Goal of the exercise - Reproduce the data word for word, starting at the beginning and ending with the line that contains "center [321, 28].". Include both ends, and leave the pictures out.

Exercise data -
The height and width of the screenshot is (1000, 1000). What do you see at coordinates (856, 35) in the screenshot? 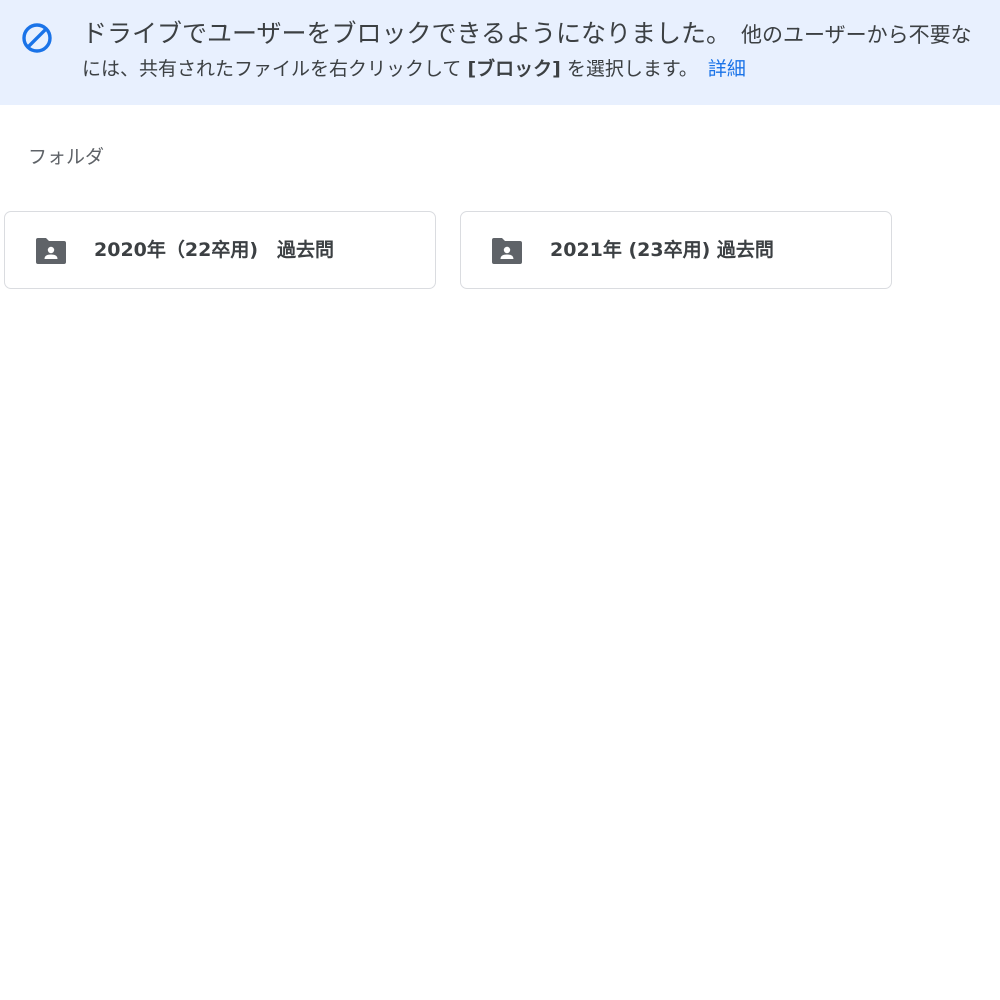
I see `banner-description-start: 他のユーザーから不要な` at bounding box center [856, 35].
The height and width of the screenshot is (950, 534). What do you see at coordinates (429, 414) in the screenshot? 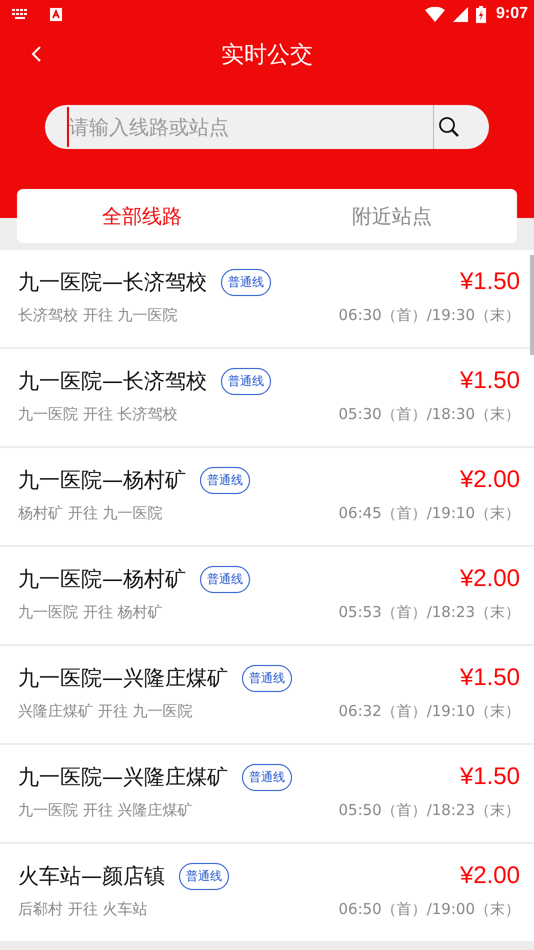
I see `service-hours-text: 05:30（首）/18:30（末）` at bounding box center [429, 414].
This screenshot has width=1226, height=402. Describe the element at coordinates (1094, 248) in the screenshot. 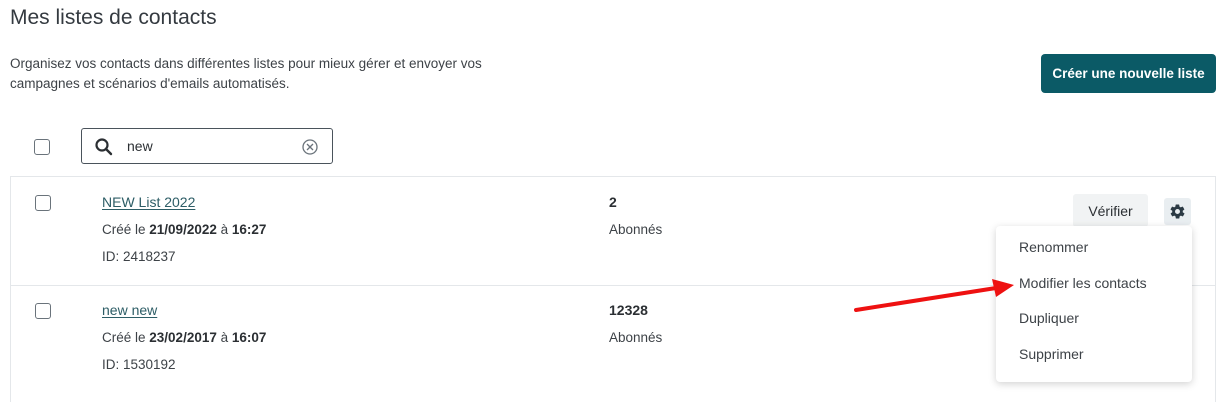

I see `menu-item-rename: Renommer` at that location.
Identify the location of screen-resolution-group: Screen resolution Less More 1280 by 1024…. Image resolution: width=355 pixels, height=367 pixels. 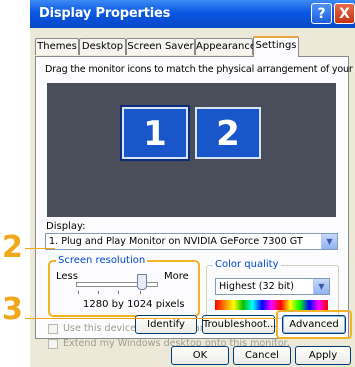
(124, 286).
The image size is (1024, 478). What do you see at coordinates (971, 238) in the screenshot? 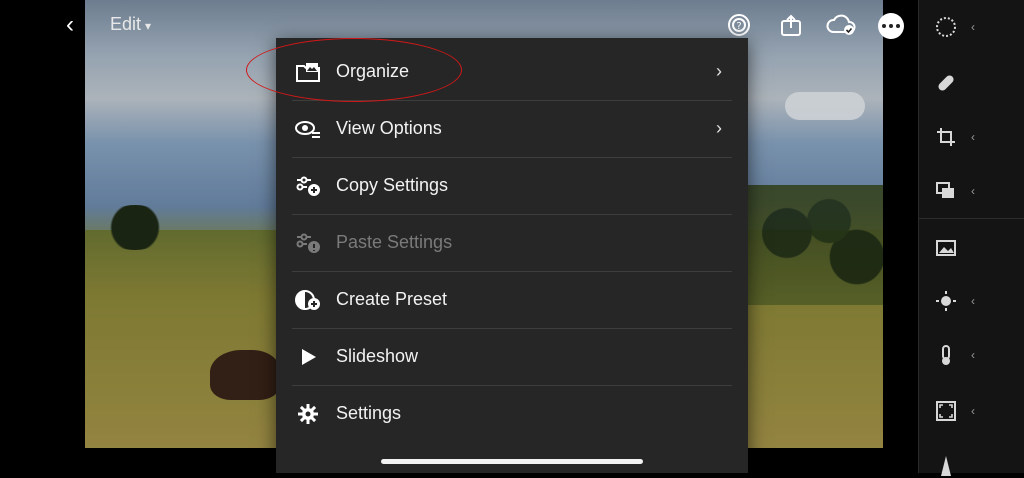
I see `right-toolbar: ‹ ‹ ‹ ‹ ‹ ‹` at bounding box center [971, 238].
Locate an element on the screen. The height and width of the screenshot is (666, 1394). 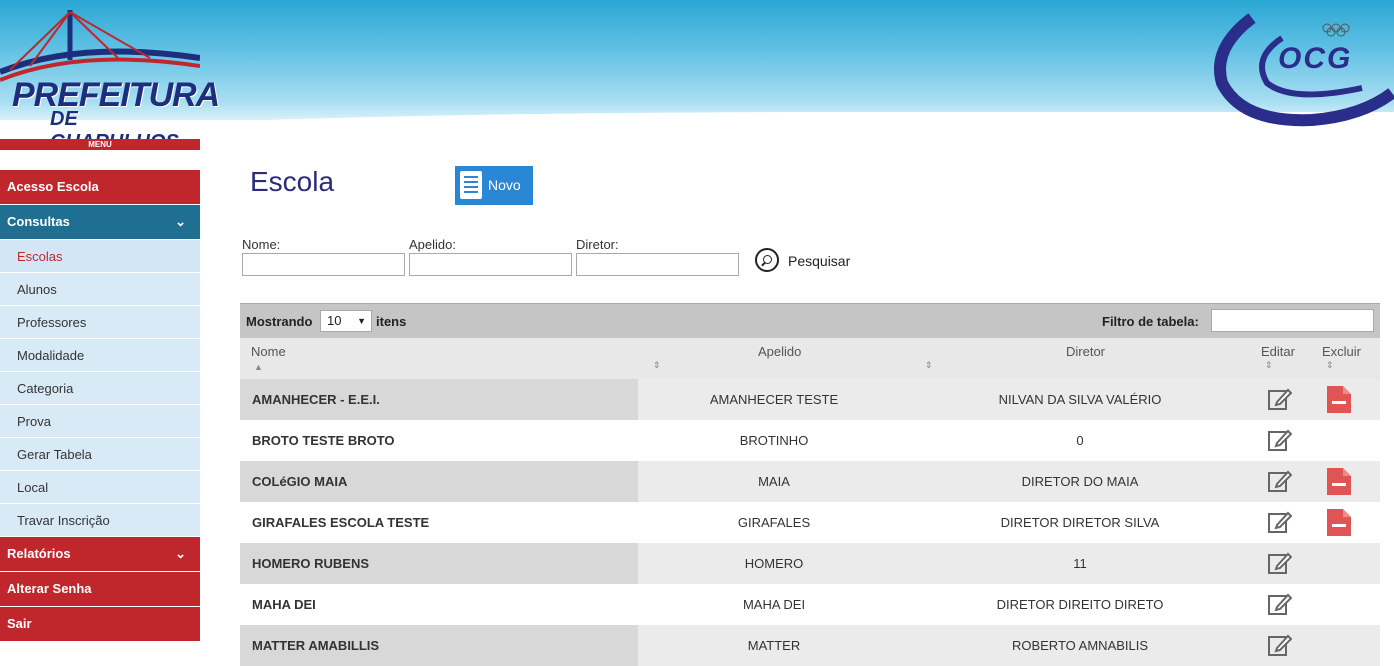
cell-apelido: MATTER is located at coordinates (774, 646).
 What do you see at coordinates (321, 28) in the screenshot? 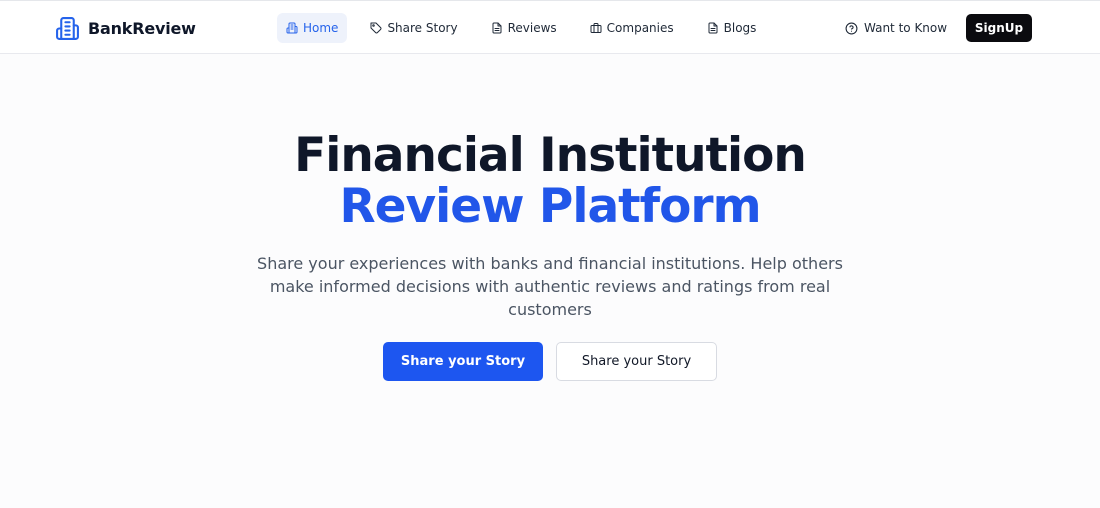
I see `nav-item-label: Home` at bounding box center [321, 28].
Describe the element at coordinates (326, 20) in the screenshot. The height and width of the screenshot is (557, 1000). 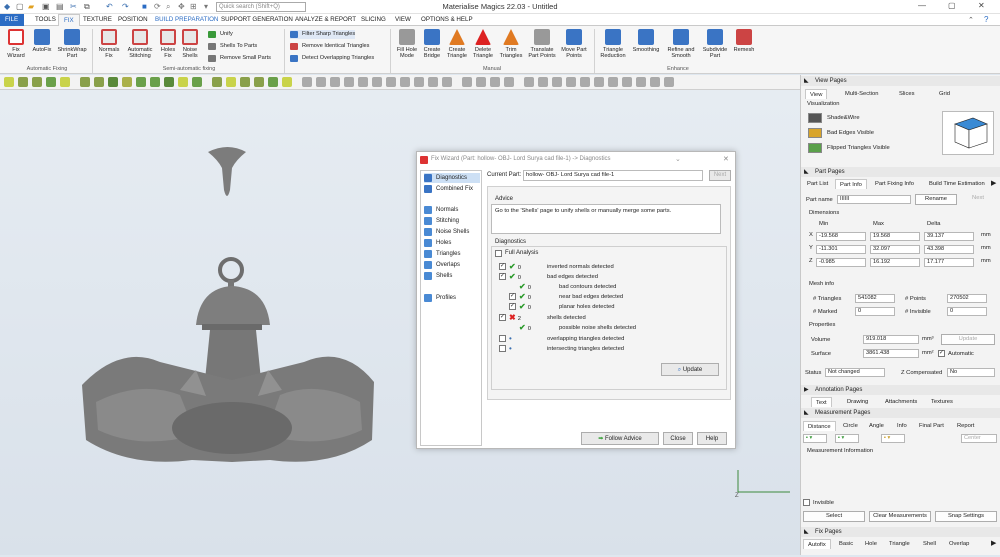
I see `tab-analyze-report: ANALYZE & REPORT` at that location.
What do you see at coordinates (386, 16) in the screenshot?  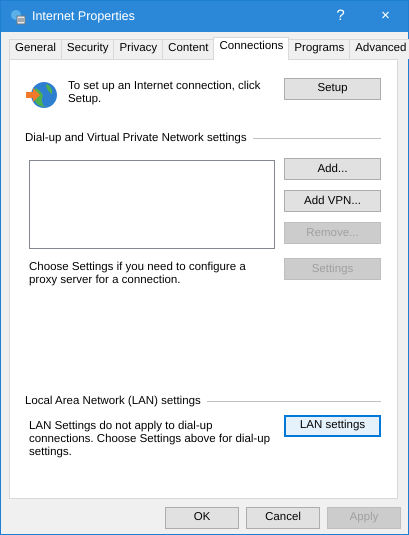 I see `close-button: ×` at bounding box center [386, 16].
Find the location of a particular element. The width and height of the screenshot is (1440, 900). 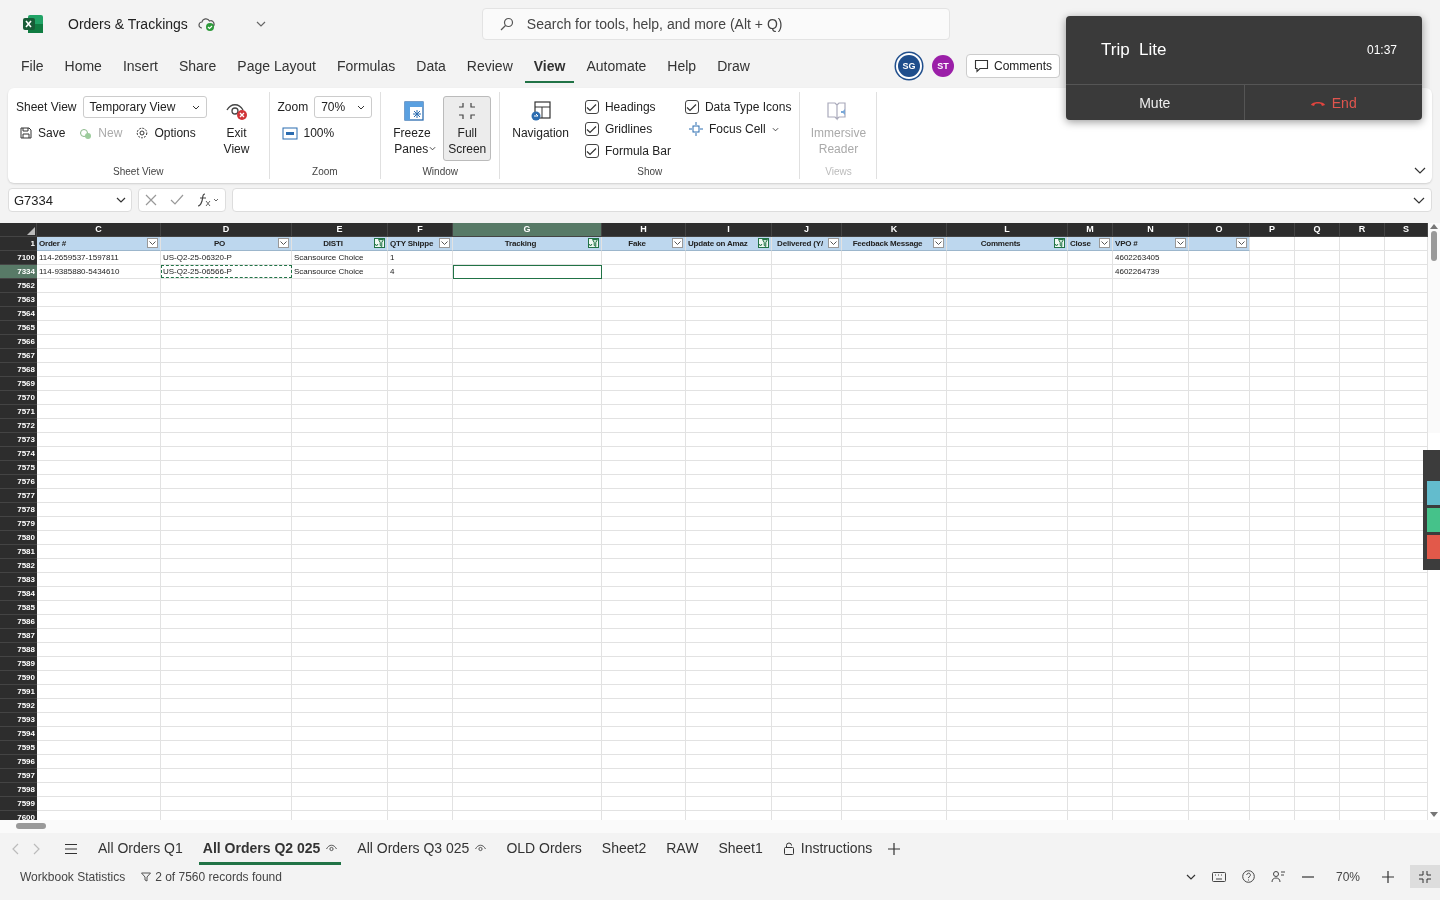

zoom-dropdown: 70% is located at coordinates (344, 107).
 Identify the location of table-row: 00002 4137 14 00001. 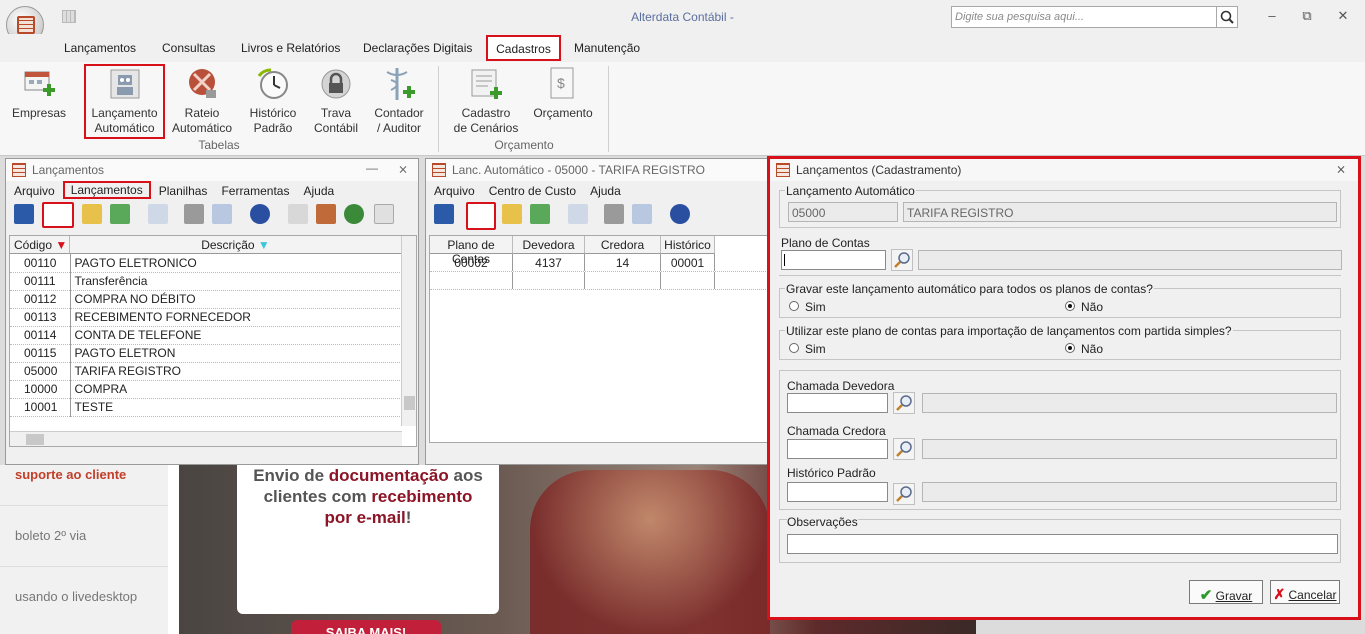
(599, 263).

Exercise solution -
The height and width of the screenshot is (1000, 1000). What do you see at coordinates (856, 35) in the screenshot? 
I see `banner-description-start: 他のユーザーから不要な` at bounding box center [856, 35].
The height and width of the screenshot is (950, 534). What do you see at coordinates (429, 414) in the screenshot? 
I see `service-hours-text: 05:30（首）/18:30（末）` at bounding box center [429, 414].
This screenshot has width=1226, height=402. Describe the element at coordinates (1094, 248) in the screenshot. 

I see `menu-item-rename: Renommer` at that location.
Identify the location of screen-resolution-group: Screen resolution Less More 1280 by 1024…. Image resolution: width=355 pixels, height=367 pixels. 
(124, 286).
The image size is (1024, 478). What do you see at coordinates (971, 238) in the screenshot? 
I see `right-toolbar: ‹ ‹ ‹ ‹ ‹ ‹` at bounding box center [971, 238].
Locate an element on the screen. The height and width of the screenshot is (666, 1394). 
cell-apelido: MATTER is located at coordinates (774, 646).
 What do you see at coordinates (321, 28) in the screenshot? 
I see `nav-item-label: Home` at bounding box center [321, 28].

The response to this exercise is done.